:: 书面任务 A ::
请把清单中从含有“Given: Click the divider”的那一行起，一直到含有“Looking at the screenshot, I should [728, 92].”的那一行为止的各行原样照抄，首尾两行都要包括在内。

:: 阅读节选 ::
---------------
1984年4月的一天,时任天津市副市长的张昭若接受了时任天津市市长李瑞环的任务,响应党中央和邓小平提出的在14个沿海城市进一步开发的号召,谋划成立天津经济技术开发区。
爱开玩笑的张昭若开始在政府和市委机关里招兵买马。他说:“我有上方宝剑了,看上谁,谁就得跟我老汉走,到开发区创业去。”
8月6日,天津经济技术开发区管委会成立,是天津市政府的派出机构,代表市政府对开发区的行政、服务、发展工作实行统一管理。
区管委会先临时在常德道的一家招待所里办公。李瑞环市长给他们开了第一次工作会。
在听完开发区的筹备情况汇报后,李瑞环与开发区的领导班子成员们聊了起来:“对外开放、举办开发区是邓小平同志亲自决策的国家大事,是中国迈向世界的强国之路。天津过去是洋务运动的发源地,办开发区就是共产党领导的‘洋务运动’。”
---------------
:: 所示信息 ::
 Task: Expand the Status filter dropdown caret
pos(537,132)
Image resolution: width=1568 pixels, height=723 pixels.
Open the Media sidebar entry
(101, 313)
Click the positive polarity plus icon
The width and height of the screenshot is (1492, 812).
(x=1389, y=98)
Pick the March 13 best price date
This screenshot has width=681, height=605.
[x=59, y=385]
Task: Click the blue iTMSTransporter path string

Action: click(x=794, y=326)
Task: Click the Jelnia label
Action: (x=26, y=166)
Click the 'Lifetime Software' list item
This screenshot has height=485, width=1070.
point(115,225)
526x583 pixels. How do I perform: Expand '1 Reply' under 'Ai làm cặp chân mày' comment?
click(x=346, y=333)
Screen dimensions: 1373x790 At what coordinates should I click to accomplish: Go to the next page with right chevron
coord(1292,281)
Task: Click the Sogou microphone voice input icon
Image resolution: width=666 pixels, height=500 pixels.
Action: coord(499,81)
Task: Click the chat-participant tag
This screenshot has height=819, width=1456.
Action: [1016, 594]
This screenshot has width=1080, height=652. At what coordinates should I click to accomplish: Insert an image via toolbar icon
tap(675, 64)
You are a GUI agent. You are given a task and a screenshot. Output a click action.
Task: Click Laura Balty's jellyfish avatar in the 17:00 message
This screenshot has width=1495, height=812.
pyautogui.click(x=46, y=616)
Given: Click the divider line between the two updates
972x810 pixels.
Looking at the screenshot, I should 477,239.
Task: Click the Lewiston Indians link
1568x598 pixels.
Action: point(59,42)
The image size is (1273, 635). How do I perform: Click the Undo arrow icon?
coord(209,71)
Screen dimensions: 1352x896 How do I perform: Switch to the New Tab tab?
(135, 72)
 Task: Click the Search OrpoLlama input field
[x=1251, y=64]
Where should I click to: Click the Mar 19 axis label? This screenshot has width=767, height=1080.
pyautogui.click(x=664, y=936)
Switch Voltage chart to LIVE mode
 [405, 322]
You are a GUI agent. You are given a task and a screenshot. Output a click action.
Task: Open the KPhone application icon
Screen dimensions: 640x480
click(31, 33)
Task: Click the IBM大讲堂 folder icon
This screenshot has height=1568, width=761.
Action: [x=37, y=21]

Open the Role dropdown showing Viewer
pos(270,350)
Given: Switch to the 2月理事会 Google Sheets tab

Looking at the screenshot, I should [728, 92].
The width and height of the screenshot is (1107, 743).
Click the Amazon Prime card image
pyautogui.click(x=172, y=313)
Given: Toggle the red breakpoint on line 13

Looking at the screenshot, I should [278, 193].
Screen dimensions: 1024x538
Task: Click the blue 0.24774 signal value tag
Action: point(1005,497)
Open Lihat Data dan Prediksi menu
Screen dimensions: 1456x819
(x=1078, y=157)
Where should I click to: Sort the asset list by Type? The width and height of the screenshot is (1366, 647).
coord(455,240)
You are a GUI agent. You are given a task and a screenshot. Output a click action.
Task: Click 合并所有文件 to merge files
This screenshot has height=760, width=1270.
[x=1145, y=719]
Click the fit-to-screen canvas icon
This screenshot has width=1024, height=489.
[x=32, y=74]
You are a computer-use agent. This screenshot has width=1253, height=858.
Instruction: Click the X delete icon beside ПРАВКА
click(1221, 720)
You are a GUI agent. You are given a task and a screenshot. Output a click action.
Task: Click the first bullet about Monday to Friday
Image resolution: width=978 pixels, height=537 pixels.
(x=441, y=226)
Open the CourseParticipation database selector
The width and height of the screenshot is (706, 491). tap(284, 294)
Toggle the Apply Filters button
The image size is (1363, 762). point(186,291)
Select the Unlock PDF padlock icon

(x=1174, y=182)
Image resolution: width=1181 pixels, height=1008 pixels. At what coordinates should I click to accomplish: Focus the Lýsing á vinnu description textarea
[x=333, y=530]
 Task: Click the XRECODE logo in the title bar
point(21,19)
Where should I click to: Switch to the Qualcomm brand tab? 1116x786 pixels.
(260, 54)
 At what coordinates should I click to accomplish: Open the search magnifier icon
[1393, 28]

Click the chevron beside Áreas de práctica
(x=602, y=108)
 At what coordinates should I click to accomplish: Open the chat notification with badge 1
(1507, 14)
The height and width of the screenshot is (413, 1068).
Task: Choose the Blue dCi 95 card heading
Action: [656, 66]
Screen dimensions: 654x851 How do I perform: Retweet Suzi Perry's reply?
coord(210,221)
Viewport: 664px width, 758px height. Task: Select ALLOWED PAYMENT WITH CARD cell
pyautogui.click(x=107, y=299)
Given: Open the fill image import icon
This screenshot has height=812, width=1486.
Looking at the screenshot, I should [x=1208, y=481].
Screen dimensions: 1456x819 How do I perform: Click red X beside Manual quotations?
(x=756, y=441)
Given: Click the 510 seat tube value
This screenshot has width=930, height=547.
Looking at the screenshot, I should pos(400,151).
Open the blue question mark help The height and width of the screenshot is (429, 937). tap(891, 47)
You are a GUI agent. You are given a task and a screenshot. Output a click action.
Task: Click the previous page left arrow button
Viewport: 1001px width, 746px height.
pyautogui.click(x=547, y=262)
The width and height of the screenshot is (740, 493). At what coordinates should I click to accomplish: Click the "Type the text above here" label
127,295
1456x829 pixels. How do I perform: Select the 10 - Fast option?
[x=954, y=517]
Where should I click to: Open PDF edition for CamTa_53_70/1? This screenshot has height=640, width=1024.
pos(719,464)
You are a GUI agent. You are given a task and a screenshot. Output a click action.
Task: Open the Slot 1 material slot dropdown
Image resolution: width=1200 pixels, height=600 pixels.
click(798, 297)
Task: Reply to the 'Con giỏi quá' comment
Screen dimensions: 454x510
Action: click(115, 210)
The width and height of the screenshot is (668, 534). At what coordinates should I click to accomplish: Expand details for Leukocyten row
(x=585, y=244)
---------------
:: 书面任务 B ::
根据关于天津经济技术开发区的节选回答：
(i) 天津经济技术开发区管委会是哪一天成立的？
(ii) 管委会起初临时在哪里办公？
(iii) 李瑞环说办开发区就是什么？

:: 完成答案 A ::
Given: Click the divider line between the two updates
972x810 pixels.
Looking at the screenshot, I should 477,239.
Task: Click the Lewiston Indians link
1568x598 pixels.
Action: point(59,42)
The image size is (1273, 635). How do I perform: Click the Undo arrow icon?
coord(209,71)
Screen dimensions: 1352x896 How do I perform: Switch to the New Tab tab?
(135, 72)
 Task: Click the Search OrpoLlama input field
[x=1251, y=64]
Where should I click to: Click the Mar 19 axis label? This screenshot has width=767, height=1080.
pyautogui.click(x=664, y=936)
Switch Voltage chart to LIVE mode
 [405, 322]
You are a GUI agent. You are given a task and a screenshot. Output a click action.
Task: Open the KPhone application icon
Screen dimensions: 640x480
click(31, 33)
Task: Click the IBM大讲堂 folder icon
This screenshot has height=1568, width=761.
Action: [x=37, y=21]

Open the Role dropdown showing Viewer
pos(270,350)
Given: Switch to the 2月理事会 Google Sheets tab

Looking at the screenshot, I should [728, 92].

:: 完成答案 B ::
(i) 8月6日。
(ii) 常德道的一家招待所里。
(iii) 共产党领导的“洋务运动”。